English phrases | Russian phrases | Turkish phrases
Translate.vc / Turc → Anglais / [ A ] / Anlaşma yaptık

Anlaşma yaptık traduction Anglais

1,024 traduction parallèle
- Babam iş bulmuş. Bir anlaşma yaptık.
The old man got a job today, and We made kind of a deal.
Bir anlaşma yaptık ve sen sivilleri trene alıyorsun.
We had an agreement, and you're sneaking civilians aboard?
Anlaşma yaptık.
We took a contract.
- Ama biz bir anlaşma yaptık...
- But our deal was -
Biliyorsun, bir anlaşma yaptık. 25 dolar.
You know, the deal we made. 25 dollars.
Anlaşma yaptık da böylesi bana göre değil!
It's a deal! But not for me!
Kardeşin Doğu'ya geldiğinde bir anlaşma yaptık ve " Ne istersen onu yap. Fiyatı ne olursa olsun
When your brother came at Easter we made a deal and he said : " Do what you like, whatever the cost.
- Bir anlaşma yaptık.
- We made a deal.
Bir anlaşma yaptık, unuttun mu?
We made a deal remember?
Her ikimiz de kötü bir anlaşma yaptık, Bay Grant.

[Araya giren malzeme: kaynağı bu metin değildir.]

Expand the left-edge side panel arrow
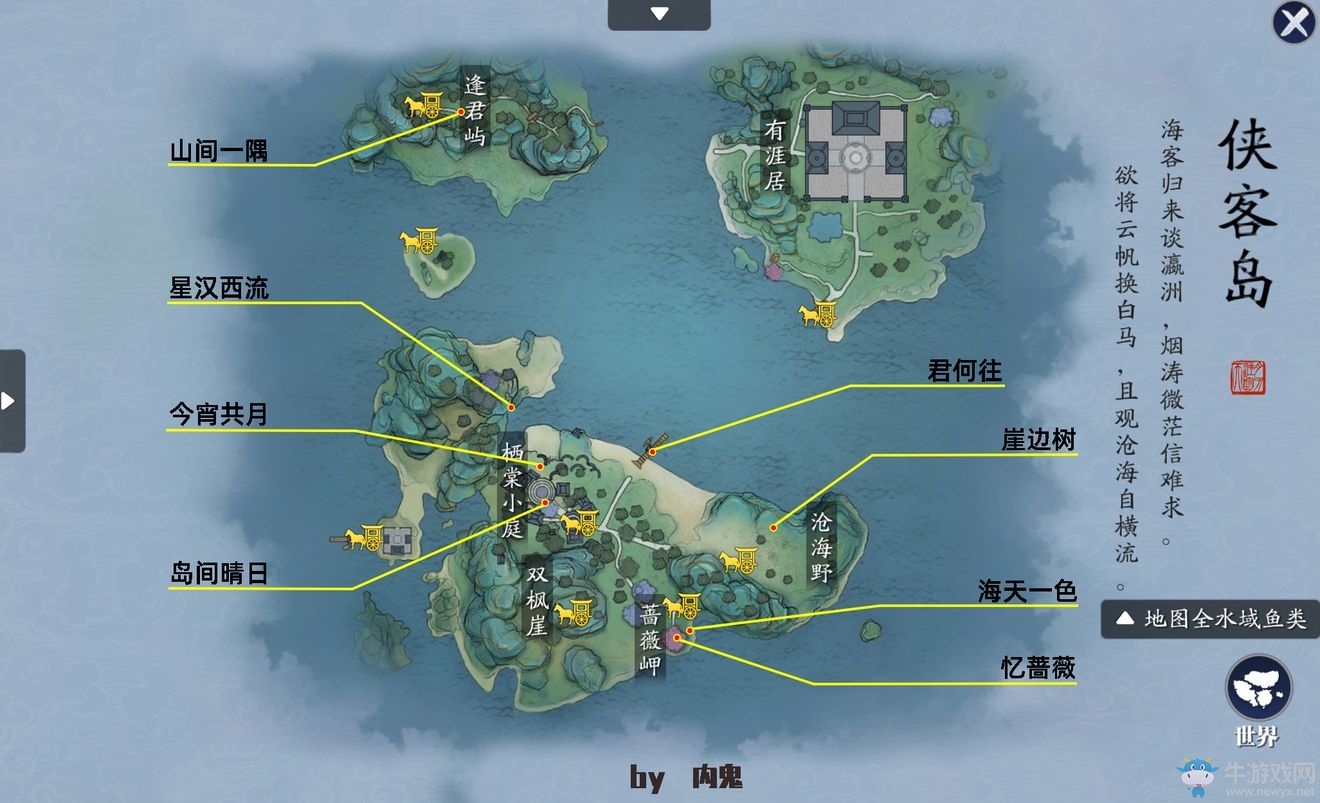1320x803 pixels. [x=8, y=398]
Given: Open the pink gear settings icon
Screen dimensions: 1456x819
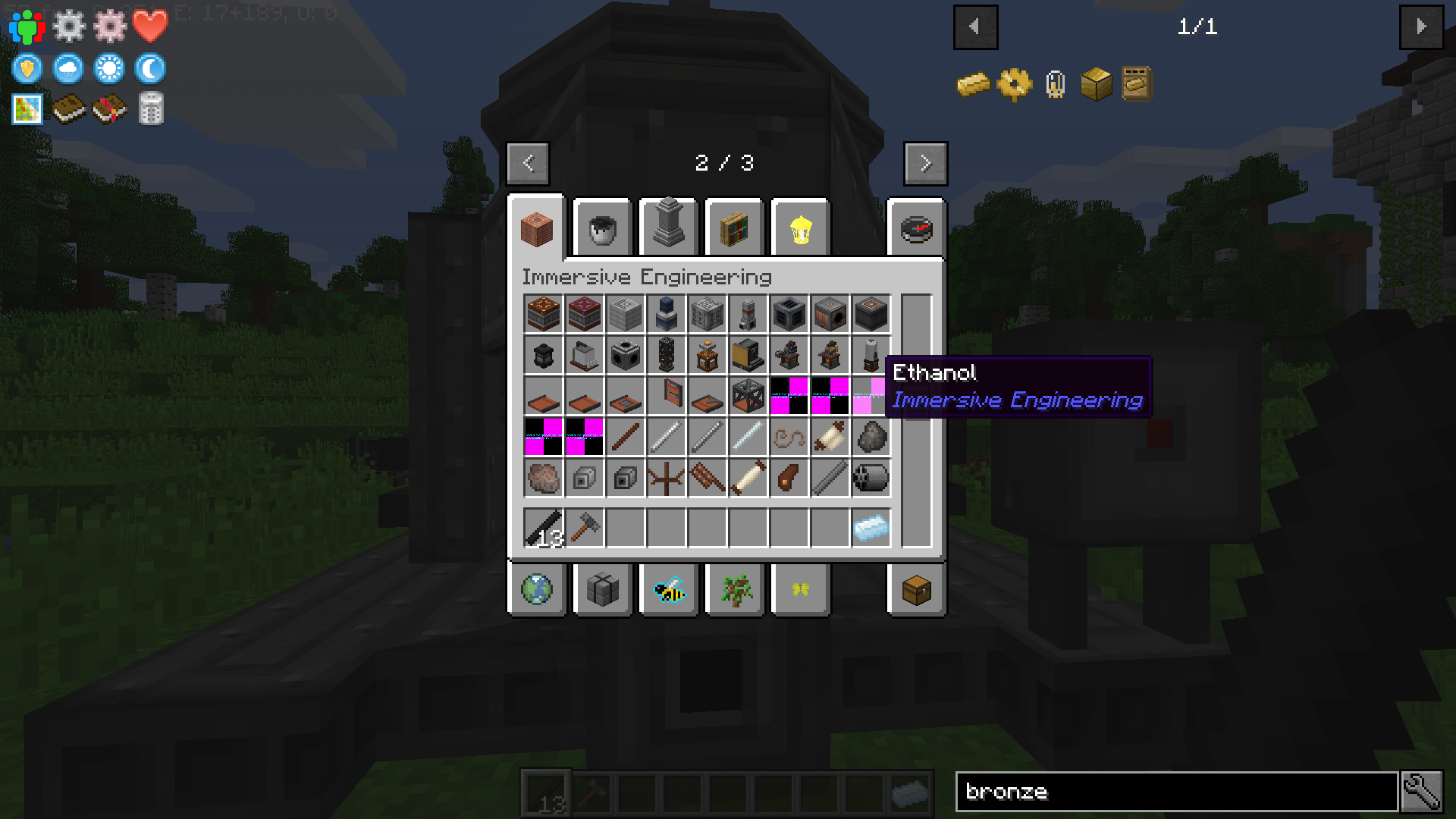Looking at the screenshot, I should point(110,25).
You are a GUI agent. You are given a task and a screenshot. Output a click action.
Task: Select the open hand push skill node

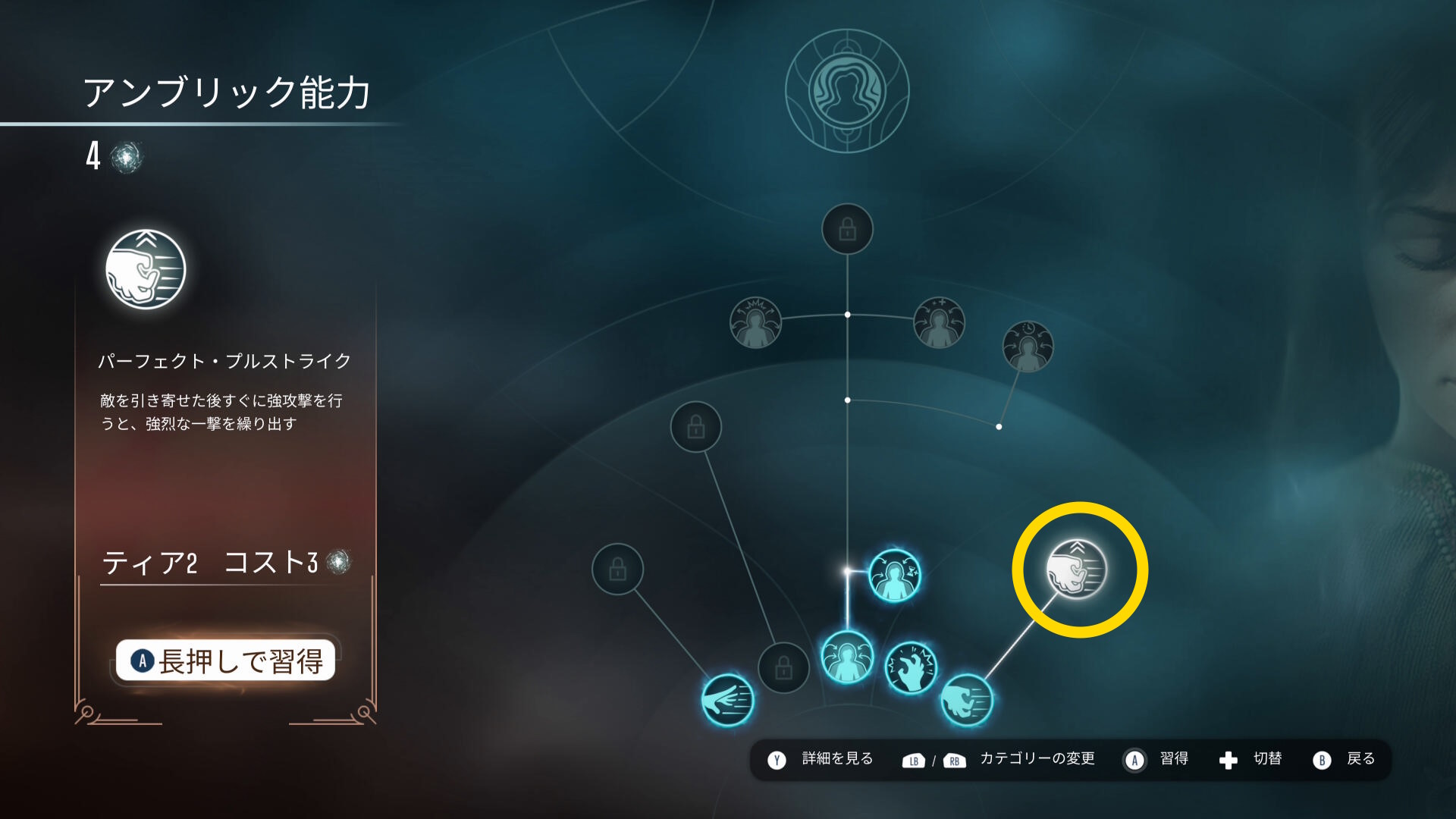(728, 699)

We both made a bad deal, Mr. Grant.
Bir anlaşma yaptık.
We made a deal.
- Sen de gel. Anlaşma yaptık.
We share the risks.
Bir anlaşma yaptık ve buna uyacağız.
We made a deal, and we'll keep it.
Bir anlaşma yaptık ve onlara güvendim.
We had an agreement, and I trusted him.
Anlaşma yaptık.
You got a deal.
Anlaşma yaptık ortak.
You got a deal, partner.
- Onlarla anlaşma yaptık.
– It's a deal I made with them.
Anlaşma yaptık, tamam mı?
We got arrangements, you hear?
Dinle, bir anlaşma yaptık.
Listen, we made a deal!
Kitai yolladı ve bir anlaşma yaptık.
The Kitay sent for me and we've done a deal.
O benim! Biliyorsun, bir anlaşma yaptık!
She's mine... you know the bargain we made Sartana.

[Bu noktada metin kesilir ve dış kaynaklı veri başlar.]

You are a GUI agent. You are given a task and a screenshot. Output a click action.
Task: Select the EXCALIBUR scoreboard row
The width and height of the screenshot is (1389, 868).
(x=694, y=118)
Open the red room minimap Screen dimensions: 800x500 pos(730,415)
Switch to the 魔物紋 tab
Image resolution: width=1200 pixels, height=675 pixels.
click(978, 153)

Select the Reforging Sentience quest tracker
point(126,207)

Seninle ufak bir anlaşma yaptık sanıyorduk.
We thought we'd set up a little deal with you.
Sözün kısası, Abdullah'la bir anlaşma yaptık.

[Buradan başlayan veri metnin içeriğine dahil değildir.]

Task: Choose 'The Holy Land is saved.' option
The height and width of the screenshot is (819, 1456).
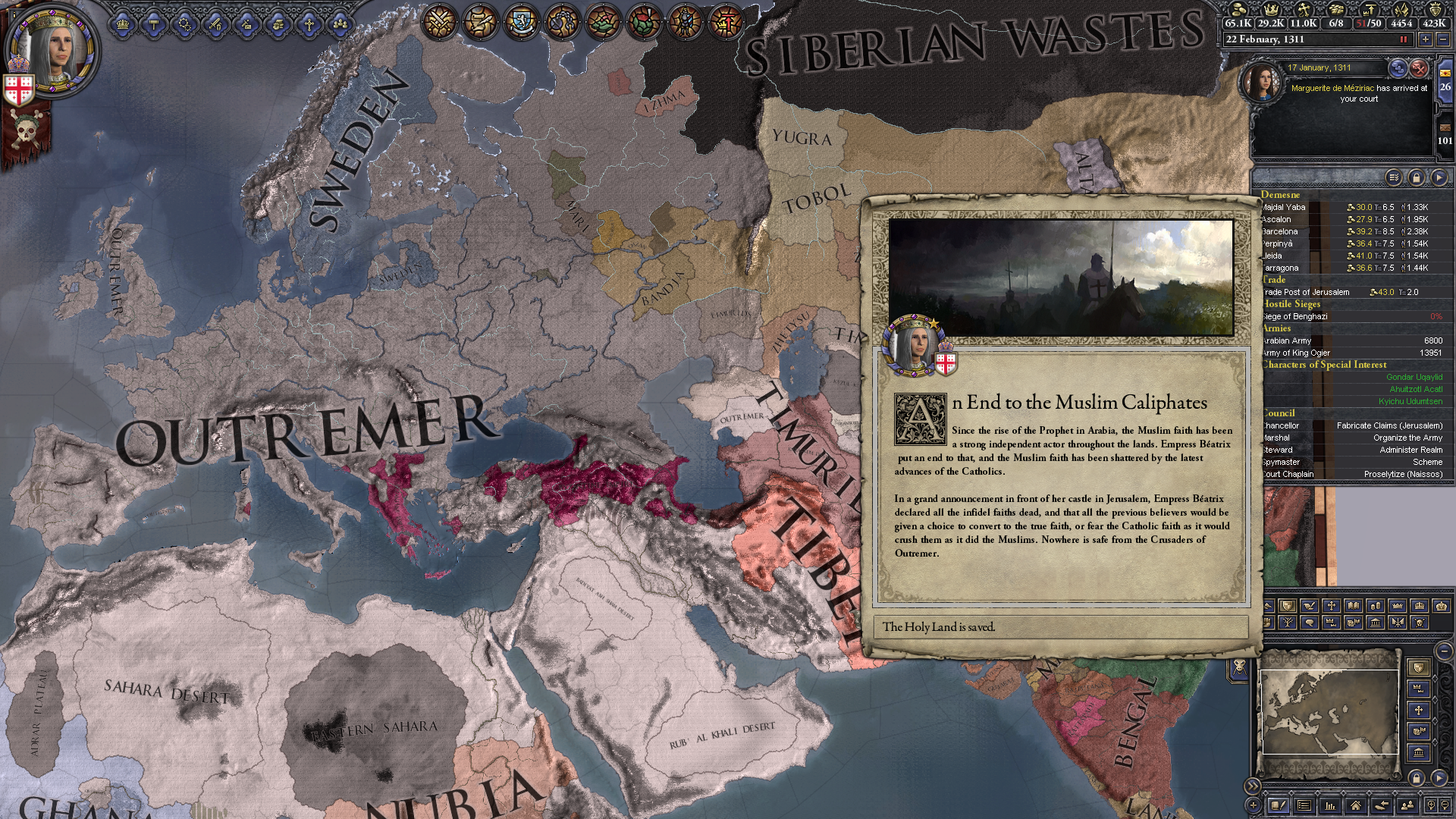Action: coord(1060,627)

In short, I made peace with Abdullah.
Anlaşma yaptık.
We've made a deal.
Biz bir anlaşma yaptık.
We got a deal.
Bir anlaşma yaptık.
Now, we got a deal.
İkimiz bir anlaşma yaptık.
You and me, we got a deal.
Bir anlaşma yaptık.
We made an agreement.
Bir anlaşma yaptık.
We just make an agreement.
Bir anlaşma yaptık.
A bargain.
Salı günü öğleden sonra, onlarla bir anlaşma yaptık.
In the afternoon of tuesday, we made an agreement with them and we said :
FBI'lı çocuklarla anlaşma yaptık. Michael Corleone hakkında bir sürü şey uydurdum, onları memnun etmek için.
The FBI guys promised me a deal, so I made up a lot of stuff about Michael Corleone, just to please them.
Bir anlaşma yaptık.
We agreed a pact.
Bir anlaşma yaptık, Torrio.
We made a deal, Torrio.
Şunu bilin ki, bir anlaşma yaptık ve kanlarımızla mühürledik.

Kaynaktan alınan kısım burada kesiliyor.